» Material shown
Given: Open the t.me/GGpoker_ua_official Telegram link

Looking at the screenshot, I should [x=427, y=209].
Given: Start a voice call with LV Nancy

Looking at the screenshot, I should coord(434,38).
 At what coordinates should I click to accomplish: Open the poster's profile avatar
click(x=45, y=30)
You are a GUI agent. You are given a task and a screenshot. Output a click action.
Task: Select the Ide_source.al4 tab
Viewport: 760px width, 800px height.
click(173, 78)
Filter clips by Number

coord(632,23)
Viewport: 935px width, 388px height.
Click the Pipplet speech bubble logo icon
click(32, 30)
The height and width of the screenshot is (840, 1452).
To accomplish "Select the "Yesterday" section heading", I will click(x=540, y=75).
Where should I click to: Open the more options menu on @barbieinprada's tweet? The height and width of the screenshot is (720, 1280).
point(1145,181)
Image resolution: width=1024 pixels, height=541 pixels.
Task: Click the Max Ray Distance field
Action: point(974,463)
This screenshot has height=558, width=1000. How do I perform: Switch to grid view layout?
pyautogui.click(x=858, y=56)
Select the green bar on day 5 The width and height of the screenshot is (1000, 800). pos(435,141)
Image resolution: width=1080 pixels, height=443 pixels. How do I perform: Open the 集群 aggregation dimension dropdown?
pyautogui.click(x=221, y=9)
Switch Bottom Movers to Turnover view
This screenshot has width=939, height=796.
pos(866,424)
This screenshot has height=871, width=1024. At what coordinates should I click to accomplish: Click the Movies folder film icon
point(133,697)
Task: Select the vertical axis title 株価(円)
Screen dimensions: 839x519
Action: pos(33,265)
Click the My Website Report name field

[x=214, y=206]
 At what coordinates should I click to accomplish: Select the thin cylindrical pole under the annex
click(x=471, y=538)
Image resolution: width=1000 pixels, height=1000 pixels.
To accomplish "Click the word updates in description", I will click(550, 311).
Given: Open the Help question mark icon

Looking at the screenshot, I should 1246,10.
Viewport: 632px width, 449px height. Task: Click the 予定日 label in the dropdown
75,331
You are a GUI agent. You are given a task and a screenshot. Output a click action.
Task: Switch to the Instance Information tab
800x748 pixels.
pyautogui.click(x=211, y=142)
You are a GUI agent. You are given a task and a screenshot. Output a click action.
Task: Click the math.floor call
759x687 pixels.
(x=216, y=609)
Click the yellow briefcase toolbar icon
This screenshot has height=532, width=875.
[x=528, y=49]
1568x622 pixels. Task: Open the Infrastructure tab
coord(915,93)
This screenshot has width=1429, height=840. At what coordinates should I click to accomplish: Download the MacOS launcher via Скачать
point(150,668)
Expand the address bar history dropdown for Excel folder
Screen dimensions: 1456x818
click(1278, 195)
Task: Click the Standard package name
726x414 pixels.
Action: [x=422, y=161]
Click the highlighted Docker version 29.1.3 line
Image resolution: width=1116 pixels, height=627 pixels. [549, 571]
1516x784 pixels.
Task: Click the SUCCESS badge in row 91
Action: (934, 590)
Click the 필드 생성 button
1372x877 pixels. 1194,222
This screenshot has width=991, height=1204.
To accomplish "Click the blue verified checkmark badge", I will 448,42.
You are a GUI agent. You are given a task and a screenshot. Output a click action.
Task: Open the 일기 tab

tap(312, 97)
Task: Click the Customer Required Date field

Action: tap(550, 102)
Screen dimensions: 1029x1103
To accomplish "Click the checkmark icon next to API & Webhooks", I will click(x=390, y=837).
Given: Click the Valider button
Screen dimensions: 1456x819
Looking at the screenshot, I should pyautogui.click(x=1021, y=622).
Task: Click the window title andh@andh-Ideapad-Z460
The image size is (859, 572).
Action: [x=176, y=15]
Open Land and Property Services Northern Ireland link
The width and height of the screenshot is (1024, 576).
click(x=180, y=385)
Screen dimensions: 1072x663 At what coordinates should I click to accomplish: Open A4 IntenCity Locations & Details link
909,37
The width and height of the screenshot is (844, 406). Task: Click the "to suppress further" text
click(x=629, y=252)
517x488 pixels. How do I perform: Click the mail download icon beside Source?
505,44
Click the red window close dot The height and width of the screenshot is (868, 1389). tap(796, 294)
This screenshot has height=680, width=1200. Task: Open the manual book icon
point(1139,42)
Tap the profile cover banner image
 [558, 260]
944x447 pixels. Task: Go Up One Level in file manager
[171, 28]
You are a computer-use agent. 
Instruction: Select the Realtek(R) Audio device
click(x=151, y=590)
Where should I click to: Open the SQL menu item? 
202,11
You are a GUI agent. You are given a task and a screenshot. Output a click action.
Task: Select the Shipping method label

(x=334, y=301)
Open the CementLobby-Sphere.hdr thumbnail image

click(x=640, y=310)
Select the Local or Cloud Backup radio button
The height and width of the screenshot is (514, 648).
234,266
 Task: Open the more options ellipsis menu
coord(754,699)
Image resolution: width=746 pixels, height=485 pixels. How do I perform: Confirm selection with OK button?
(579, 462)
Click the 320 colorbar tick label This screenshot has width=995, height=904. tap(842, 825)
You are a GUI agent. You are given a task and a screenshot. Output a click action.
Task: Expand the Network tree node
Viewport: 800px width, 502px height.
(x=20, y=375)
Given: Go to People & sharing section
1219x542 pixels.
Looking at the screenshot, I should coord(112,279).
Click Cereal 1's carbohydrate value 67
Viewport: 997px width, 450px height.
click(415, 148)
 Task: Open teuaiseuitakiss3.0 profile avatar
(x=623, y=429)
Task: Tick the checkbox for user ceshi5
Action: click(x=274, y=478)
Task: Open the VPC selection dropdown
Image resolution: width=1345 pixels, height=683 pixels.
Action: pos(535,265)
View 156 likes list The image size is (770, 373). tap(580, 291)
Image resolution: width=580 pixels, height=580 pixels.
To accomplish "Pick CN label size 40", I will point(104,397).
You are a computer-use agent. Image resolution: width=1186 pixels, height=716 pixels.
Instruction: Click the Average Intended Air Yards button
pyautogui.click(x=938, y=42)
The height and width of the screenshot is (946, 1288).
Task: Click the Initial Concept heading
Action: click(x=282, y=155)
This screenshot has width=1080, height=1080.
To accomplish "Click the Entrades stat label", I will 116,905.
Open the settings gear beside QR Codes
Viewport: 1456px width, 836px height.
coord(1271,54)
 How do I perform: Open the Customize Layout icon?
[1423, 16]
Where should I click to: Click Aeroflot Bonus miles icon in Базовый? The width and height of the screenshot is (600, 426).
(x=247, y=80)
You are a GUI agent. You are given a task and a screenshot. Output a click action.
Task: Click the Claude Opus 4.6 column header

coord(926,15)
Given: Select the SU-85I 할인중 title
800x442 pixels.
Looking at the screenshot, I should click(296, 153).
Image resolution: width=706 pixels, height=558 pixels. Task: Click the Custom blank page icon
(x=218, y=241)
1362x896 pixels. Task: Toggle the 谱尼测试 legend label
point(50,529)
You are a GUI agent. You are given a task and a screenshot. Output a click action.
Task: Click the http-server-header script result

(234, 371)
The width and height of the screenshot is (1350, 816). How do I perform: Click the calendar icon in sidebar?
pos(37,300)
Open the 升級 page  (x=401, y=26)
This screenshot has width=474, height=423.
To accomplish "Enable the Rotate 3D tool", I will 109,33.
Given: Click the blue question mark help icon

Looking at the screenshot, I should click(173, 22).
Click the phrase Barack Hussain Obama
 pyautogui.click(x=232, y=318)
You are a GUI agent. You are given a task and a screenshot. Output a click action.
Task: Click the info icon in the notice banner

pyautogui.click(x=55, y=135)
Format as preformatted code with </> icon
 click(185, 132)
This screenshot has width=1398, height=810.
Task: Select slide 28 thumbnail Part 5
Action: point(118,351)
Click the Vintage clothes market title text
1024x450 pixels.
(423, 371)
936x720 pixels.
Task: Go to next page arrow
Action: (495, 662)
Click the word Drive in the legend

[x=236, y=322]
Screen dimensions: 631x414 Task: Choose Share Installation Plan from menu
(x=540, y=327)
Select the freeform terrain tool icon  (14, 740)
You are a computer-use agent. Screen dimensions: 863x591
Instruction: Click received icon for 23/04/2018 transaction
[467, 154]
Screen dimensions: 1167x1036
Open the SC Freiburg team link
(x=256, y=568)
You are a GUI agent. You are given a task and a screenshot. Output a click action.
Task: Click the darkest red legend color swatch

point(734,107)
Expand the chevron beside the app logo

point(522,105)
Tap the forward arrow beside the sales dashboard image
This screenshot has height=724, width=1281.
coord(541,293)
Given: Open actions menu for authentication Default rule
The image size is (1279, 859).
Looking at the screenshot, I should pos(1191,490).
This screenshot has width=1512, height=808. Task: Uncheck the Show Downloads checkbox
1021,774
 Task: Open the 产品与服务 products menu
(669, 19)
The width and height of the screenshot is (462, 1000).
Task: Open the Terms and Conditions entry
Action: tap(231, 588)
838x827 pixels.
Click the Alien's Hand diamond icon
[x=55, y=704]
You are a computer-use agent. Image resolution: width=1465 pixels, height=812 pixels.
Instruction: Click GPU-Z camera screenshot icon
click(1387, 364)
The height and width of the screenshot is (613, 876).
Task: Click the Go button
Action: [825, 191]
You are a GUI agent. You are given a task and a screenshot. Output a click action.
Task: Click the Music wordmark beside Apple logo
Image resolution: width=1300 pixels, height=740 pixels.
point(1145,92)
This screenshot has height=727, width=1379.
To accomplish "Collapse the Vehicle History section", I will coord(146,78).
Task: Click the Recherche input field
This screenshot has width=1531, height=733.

» Exercise description
Everything from the line that contains "Instruction: Click GPU-Z" to the last line of the entries above should be repeated word for word, both lines included, with no other output.

» Answer box
Instruction: Click GPU-Z camera screenshot icon
click(1387, 364)
The height and width of the screenshot is (613, 876).
Task: Click the Go button
Action: [825, 191]
You are a GUI agent. You are given a task and a screenshot. Output a click action.
Task: Click the Music wordmark beside Apple logo
Image resolution: width=1300 pixels, height=740 pixels.
point(1145,92)
This screenshot has height=727, width=1379.
To accomplish "Collapse the Vehicle History section", I will coord(146,78).
Task: Click the Recherche input field
This screenshot has width=1531, height=733.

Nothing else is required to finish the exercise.